Work order -
Would you print only the lines running from the one with "The width and" to the final line of the data below, word for word and without pictures?

****************

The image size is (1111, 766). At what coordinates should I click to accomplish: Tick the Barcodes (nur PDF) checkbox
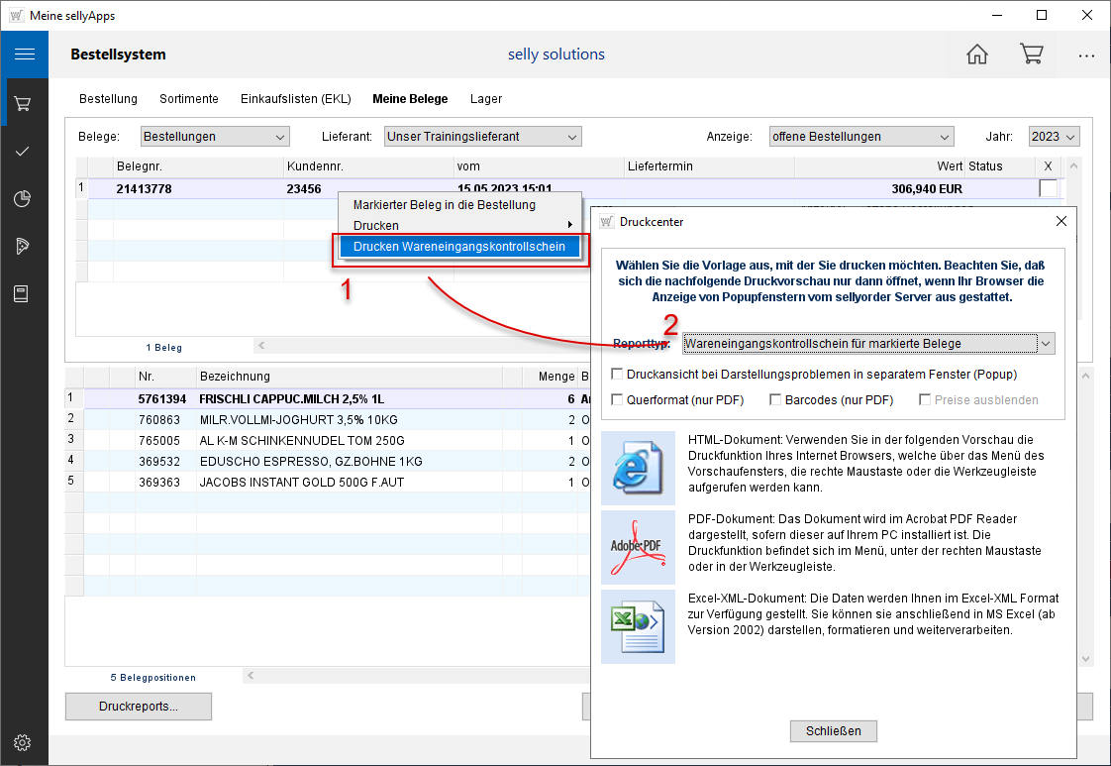coord(775,400)
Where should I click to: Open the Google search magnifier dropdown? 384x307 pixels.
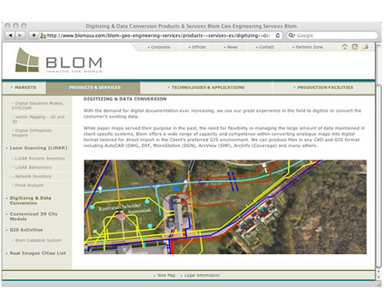[x=292, y=35]
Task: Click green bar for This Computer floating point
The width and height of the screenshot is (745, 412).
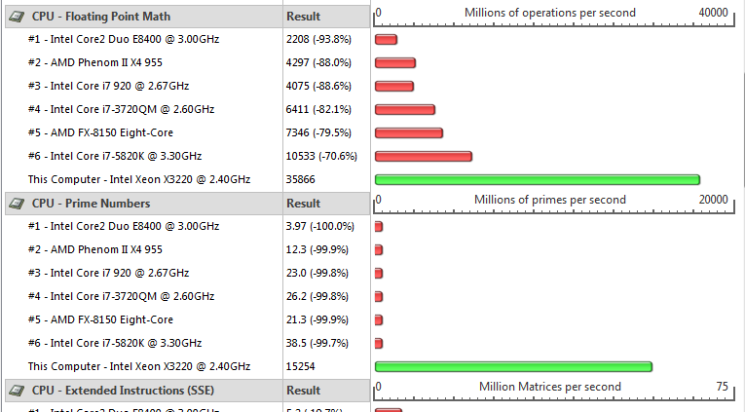Action: pos(538,179)
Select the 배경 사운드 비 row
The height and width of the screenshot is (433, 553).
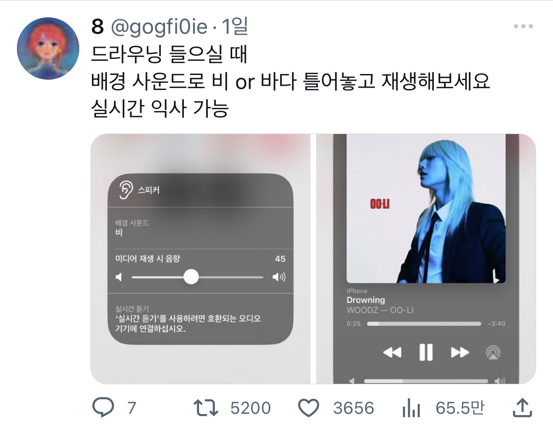click(x=200, y=228)
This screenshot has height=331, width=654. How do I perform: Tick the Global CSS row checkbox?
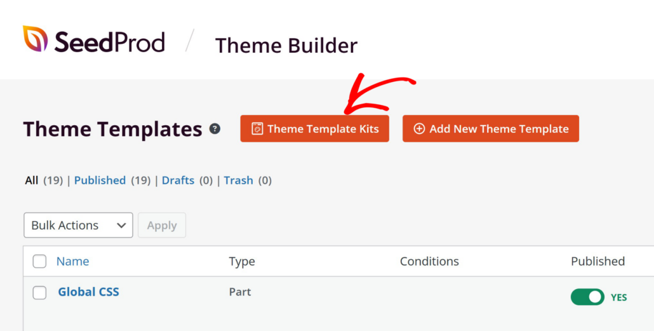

****************

Exercise result -
The width and height of the screenshot is (745, 412).
Action: pos(538,179)
Select the 배경 사운드 비 row
The height and width of the screenshot is (433, 553).
click(x=200, y=228)
This screenshot has height=331, width=654. How do I perform: Tick the Global CSS row checkbox?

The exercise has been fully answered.